Up down, left right. Thrust, parry, swing and stab. The Chaos Blade spins in my hands, its deadly black edge glinting in the dusk light. The same pattern, I've been doing it for the last 4 hours atop here, watching, and fighting.
What am I fighting? My own demons I suppose, they leap and strike, but I keep up the dance. Never falter, never misstep, how long can I do this? Who comes to save me? Where is my knight in shining armor? He doesn't exist, or he's lying on his death bed somewhere in the city behind me, he's somewhere lost to me. I jamb the Chaos Blade deeply into the earth at my feet, point down, popping the buckles of the Maxmillion from my body I let it fall down on a nearby rocky outcropping, then taking up the sword again, I start anew.
Chop, block, twist and lunge. Keep the movements going ever faster. I take off the legplates next, after a half hour, leaving my leather leggings and loose cloth shirt on, protection against the bitter wind. A riveting cleave, a spin and a weak punch. But still my mind wanders off. I can't focus on the moves. A rising slash, a balanced stance before lunging into another set of moves, but still, they feel false.
What am I doing here? I should be doing something, anything but watching life pass by. There's nothing for me here anymore, is that my answer? The people whose lives I protect, but they can protect themselves now. The world doesn't need a hero anymore. But Ramza's voice calls out to me again, it echoes, again, and again. I can't shake loose the feeling, sinking into my soul, past the sweat, the scars and the blood. "I love you, Agrias."
He was delirious my mind tells me. He could've said that about anyone, Meliadoul, Alma, any of the others. Rafa who is so much prettier, everyone who is so much smarter, all I know is to fight, nothing more, nothing less. "I love you, Agrias." Stop whispering to me, I don't want to hear it. He would waste his life with me, he could go back now, Delita would pardon him, he could be a noble again. I'm just a knight without a cause.
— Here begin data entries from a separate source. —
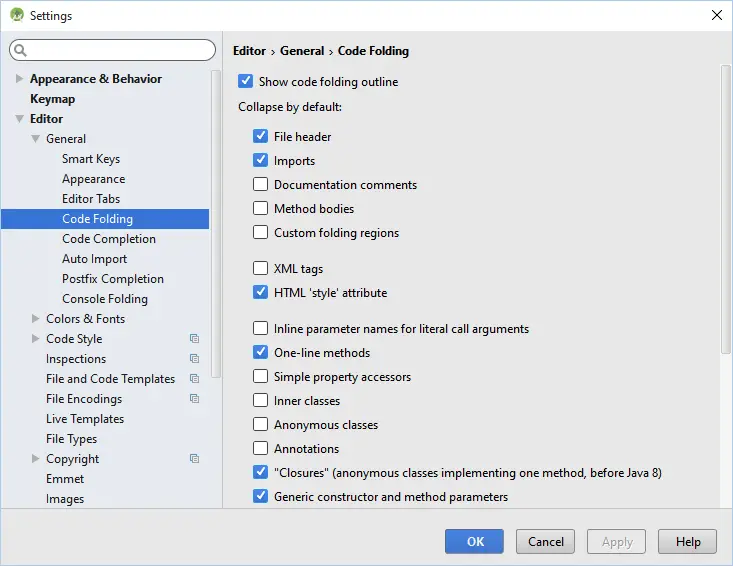Open the Keymap settings page
The width and height of the screenshot is (733, 566).
52,99
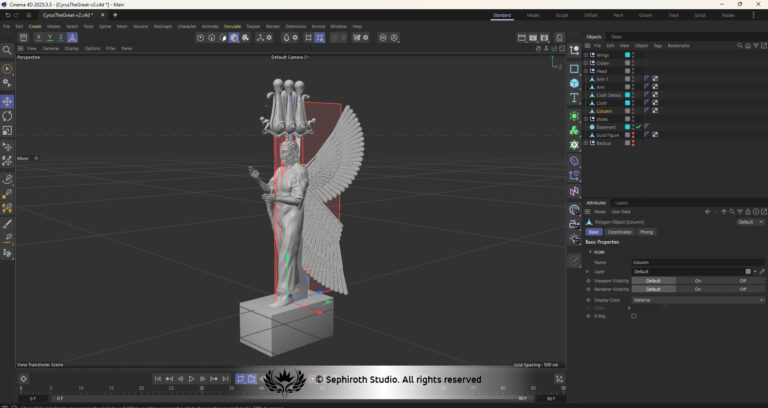The image size is (768, 408).
Task: Toggle the X axis lock
Action: point(39,38)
The tears are running down my face now, they come so much more easily with no one watching, but even in the shadows of myself, I can't escape who I am. I had that choice once, long ago, I could've been a noble woman, but now I'm a fighter. "I love you, Agrias." No. It's not right. I don't deserve the son of Balbanes. He deserves someone better, a fine, soft lady. Someone not scarred by war.
"Lightning Stab." The words roll of my tongue, and before I know what I'm doing, a small frail plant next to me explodes as my power strikes it. The flames lick hungrily at the dry grasses, and I hurriedly stomp them out. Look at that. How easily I can kill something that was once so fragile and beautiful. "There's no place for me now." My own mind whispers the truths, but they hurt my heart so.
Is this what I'm supposed to do? Is that what they mean that you have to release the one you love, to set them free? I swing again, my rage, my frustration channeled into the blow, but it does nothing, nothing to strike, nothing to reach out and hit. What must this be like? This is the life of a soldier, to be used and discarded when the peace comes, but if it means that no one will die anymore, then so be it. This is the life I should lead. Hurt more people? I cannot. I lived my life protecting people, perhaps the greatest gift I could give them yet would be to leave.
Spin and strike, again and again. The sun has set now. Only the glint of my sword and of the moon above around me. Alone in the darkness. This is my life, playing from behind the shadows, where the people cannot see, where they don't know the evil that lurks behind that we fight. But now, history will not remember us, for to it, we did not exist. What purpose do I still have?
My blade stops suddenly, halted by a sturdy oak tree. Oaks. That's me. A rigid protector, isn't that right? Now there is nothing to protect, I may as well be cut down for furniture. Isn't that right? Is that how history remembers the saviors? Who else then, are the saviors that we don't remember? With a burst of icy rage, I run my sword straight through the tree, watching it tumble to the ground with a crash, just like that, it dies. I'm panting suddenly, my chest heaves and the sweat runs down my braids.
I don't have a place here. It's time to go. I've known it all along, and though my heart is fit to break, my mind is clear.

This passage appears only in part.